You’ve arrived with a storm, taking us all in your wintery grasp and covering us in a deep fluffy white blanket. Each year you force yourself earlier upon us. Arriving like a silent ghost, you bring a shuddery chill throughout the region. The bare snow-topped trees sparkle as if lined with diamonds and morning rays of sunlight dance through the mist of a bleak and gray sky.
The cold, biting wind blowing short gusts of cottony snowflakes, which swirl ecstatically through the brisk morning air create a breathtaking picture of a winter wonderland.
Inside the warmth, a stark contrast to the stinging cold, provides a comforting and fuzzy feeling of security.

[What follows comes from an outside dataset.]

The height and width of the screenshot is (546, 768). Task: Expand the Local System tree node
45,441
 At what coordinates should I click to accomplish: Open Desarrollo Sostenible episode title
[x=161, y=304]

The flames of the candles reach up into the room, dancing as if in a trance and painting the walls with dark shadows.
Snuggled under a thick quilt, we read, we laugh, we cuddle, twirling bits of the textile with our bare toes. Our cheeks still tingle from the cold, glowing a warm red. We’ve stripped down to our long cotton underpants, the wet snowsuits lying out to dry on the floor. The sledge is parked haphazardly outside the door, leaving a telltale trail in the snow.
I love watching him laugh with his dark, deep brown eyes. Cheekily he winks at me and tries to cajole me into staying up late. Not tonight, it’s a busy night! We’re going to be welcoming December, I tell him. He knows and gets excited.
You are a sweet month. You bring treats to young and old, lighting up their faces with a warming smile. We wait impatiently for you to come around each year. You fill the air with a perfume of roasting chestnuts on a crackling hot fire, of spiced mulled wine and sticky candied almonds. The glittering fairy lights glimmer like jewels against a dark velvet sky. The music of carolers make us smile as we wait eagerly to sit around a feasting table surrounded by family and friends. The crisp, colored paper and ribbon leaving a telltale sign across the wooden floor.
Sweet December always comes around far too quickly, doesn’t it? It sends us in a panic as we scuttle around to grasp the year forgone one last time.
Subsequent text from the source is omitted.